WHAT YOU WILL DO
In the records below, please retype word for word every line from the one containing "Click the Branches" through the final one, both included, and nothing else.

GIVEN DATA
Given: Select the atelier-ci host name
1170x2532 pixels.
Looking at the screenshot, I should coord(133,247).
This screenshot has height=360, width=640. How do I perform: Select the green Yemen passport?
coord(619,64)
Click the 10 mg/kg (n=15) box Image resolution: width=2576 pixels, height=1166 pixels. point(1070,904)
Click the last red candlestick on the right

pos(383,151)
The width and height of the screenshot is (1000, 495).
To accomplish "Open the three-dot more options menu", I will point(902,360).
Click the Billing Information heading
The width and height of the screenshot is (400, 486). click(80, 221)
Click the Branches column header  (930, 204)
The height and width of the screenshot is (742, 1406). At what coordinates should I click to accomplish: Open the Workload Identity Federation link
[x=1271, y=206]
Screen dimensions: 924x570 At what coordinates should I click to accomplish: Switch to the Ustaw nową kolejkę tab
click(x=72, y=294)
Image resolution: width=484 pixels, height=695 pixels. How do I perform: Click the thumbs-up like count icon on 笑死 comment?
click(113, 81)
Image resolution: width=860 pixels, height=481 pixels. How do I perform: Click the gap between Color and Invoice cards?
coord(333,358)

SOLUTION FOR THIS PROBLEM
Click the Branches column header  (930, 204)
The height and width of the screenshot is (742, 1406). At what coordinates should I click to accomplish: Open the Workload Identity Federation link
[x=1271, y=206]
Screen dimensions: 924x570 At what coordinates should I click to accomplish: Switch to the Ustaw nową kolejkę tab
click(x=72, y=294)
Image resolution: width=484 pixels, height=695 pixels. How do I perform: Click the thumbs-up like count icon on 笑死 comment?
click(113, 81)
Image resolution: width=860 pixels, height=481 pixels. How do I perform: Click the gap between Color and Invoice cards?
coord(333,358)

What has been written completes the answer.